Berbeda dengan Radena yang disambut dengan aura baik, tatapan tidak suka dan kesal menyambut kedatangan gadis yang ikut serta di jok belakang motornya. Orang-orang yang berada di sekitaran parkiran tak lepas menyoroti dan tak berhenti juga saling berbisik. Nona memang sudah biasa dengan hal-hal itu. Tetapi, kali ini rasanya ada yang berbeda. Hawa yang dirasakannya lebih panas. Pandangan mata yang mengarah padanya pun lebih tajam.

Setelah motor terparkir dengan nyaman, Nona lekas menuruninya dan berniat untuk segera pergi ke kelas. Namun Radena mencekal lengannya.

"Ke mana?" tanya laki-laki itu.

Nona memutar bola matanya malas. "Ke kelas lah," jawabnya lalu kembali berbalik.

"Tungguin, kenapa. Buru-buru amat." Lagi-lagi Radena menahannya.

"Kamu nggak inget ya peraturan yang kemarin saya buat?"

Radena menautkan alisnya. "Peraturan apaan? Peraturan belajar itu?"

Nona mengangguk.

Radena berdecak. "Emangnya sekarang kita lagi belajar? Nggak 'kan? Jadi peraturan itu nggak berlaku di sini."

"Licik kamu ya."

Suara tawa renyah terdengar keluar dari mulut Radena. Ia menertawakan ekspresi Nona yang sedang marah itu. "Oke. Gue inget poin 6, kalau gue nggak boleh ganggu lo di jam aktif belajar 'kan?"

"Itu inget. Jadi jangan deket-deket."

"Lo kan mintanya jangan ganggu di jam aktif. Nah, ini belum jam masuk. Jadi peraturannya nggak berlaku buat sekarang."

Nona menggertakkan gigi-giginya. Radena tidak mau kalah.

"Harusnya lo tuh tulisnya kayak gini, Jangan gangguin saya di sekolah. Itu baru bener. Jadi siapa yang salah? Lo lah.

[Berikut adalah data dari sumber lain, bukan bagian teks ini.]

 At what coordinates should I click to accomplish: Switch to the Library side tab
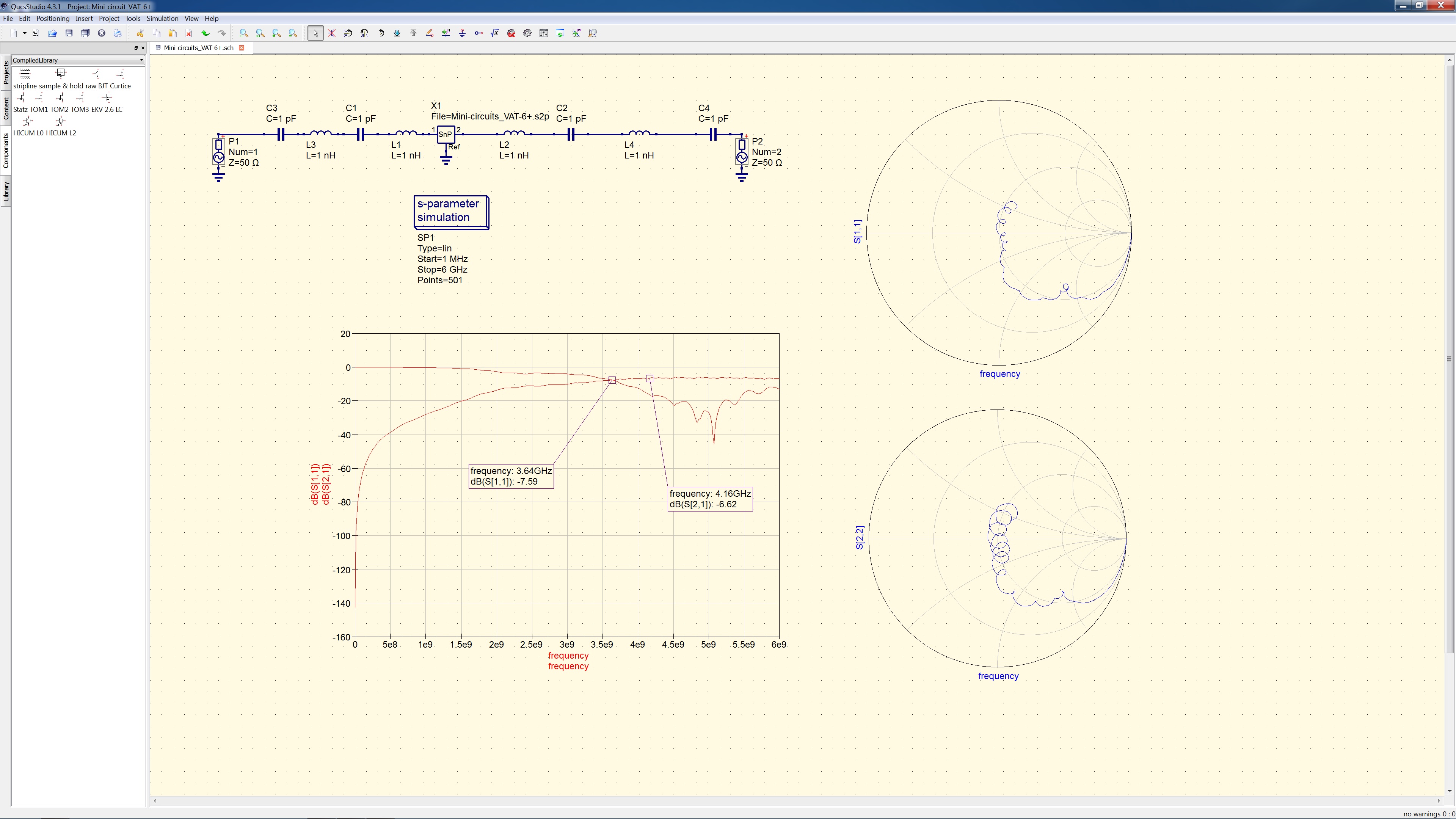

Buat aturan kok nggak ngerti."

Nona menghela napasnya. Tidak ada gunanya lagi ia mengelak. "Terus sekarang kamu mau apa?"

"Kita jalan bareng ke kelas. Ayo." Tanpa meminta izin, dia menarik lengan Nona.

Nona kaget dan berusaha untuk melepaskan genggaman tangan Radena di lengannya. "Nggak usah pegang-pegang dong. Lepasin."

"Kalau lo mau aman di sekolah, lo harus terbiasa sama gue kayak gini. Semua orang kan tahunya kita tuh pacaran. Jadi mereka nggak bakalan macem-macem sama lo."

Nona membeku. Mencerna perkataan yang telah ia tangkap.

"Pacaran? Maksud kamu apaan sih?"

Sudah dia duga. Nona belum mengetahuinya. Radena lantas merogoh ponselnya di saku celana.

"Anjir." Mulutnya mengumpat. Ponselnya mati. Benar-benar rusak. Dirinya pikir, masih ada harapan.

Nona senantiasa menunggu penjelasannya.

Radena melirik gadis itu, lalu berdehem.

"Mana hape lo?" Tangannya terulur, meminta barang yang dimaksud.

"Buat apaan?"

Dari sikapnya, sepertinya Nona sama sekali tidak memeriksa grup sekolah.

"Lo nggak cek grup kelas sama grup sekolah ya?"

"Emangnya kenapa?"

Decakan merespons jawabannya. "Pantesan lo kalem-kalem aja dari tadi."

Kebiasaannya membuat dirinya bingung. Nona jarang menyentuh ponselnya di pagi hari. Benda itu saja belum dihidupkan sampai sekarang. Keadaannya masih mati sejak semalam.

"Saya bener-bener nggak ngerti sama arah pembicaraan kamu. Udah ya. Bentar lagi mau bel—"

Radena menarik tangannya. Membawanya berjalan beriringan. "Bareng gue kalau lo mau aman."

Kedua kaki gadis itu melangkah dengan terpaksa diiringi protesan.

"Radena lepasin!" Nona tidak bisa lagi menahan rasa kesalnya. Ia membentak Radena di saat itu juga.

Sepertinya suara yang Nona keluarkan tak terkontrol volumenya. Terlihat dari tatapan semua orang yang tak percaya, kalau dia berani membentak cucu pemilik sekolah.

Radena seketika menghentikan langkahnya dan berbalik ke arah Nona yang berjarak setengah meter di belakangnya. "Lo barusan ngebentak gue?"

"Iya!" Nona masih memberikan raut wajah kesalnya. "Kenapa? Nggak suka?"

Bukannya menjawab, Radena memilih untuk melepaskan cekalannya. Dia tidak mengira Nona akan semarah ini.

"Saya nggak butuh perlindungan dari kamu, Radena. Saya bisa urus kebencian mereka sendiri. Saya bukan orang yang suka berlindung di balik kekuasaan orang lain. Jadi, jangan harap saya bakalan nurutin kemauan kamu kali ini. Dan jangan sok buat jadi tameng saya." Nona sangat marah. Dia bukan boneka yang bisa diatur-atur semaunya. Kenapa Radena seenaknya?

Radena menghela napas. Matanya diedarkan ke semua orang yang sedang menontoninya terang-terangan maupun diam-diam. "HEH, LO PADA! NGAPAIN TUH HAPE NGEREKAMIN PACAR GUE?!" Radena berteriak kepada beberapa orang yang terlihat sedang mengambil video dengan ponselnya. Teriakannya sontak membuat mereka ketakutan dan lekas menyembunyikan ponselnya.

Pacar gue? Nona ingin sekali mencakar wajah Radena.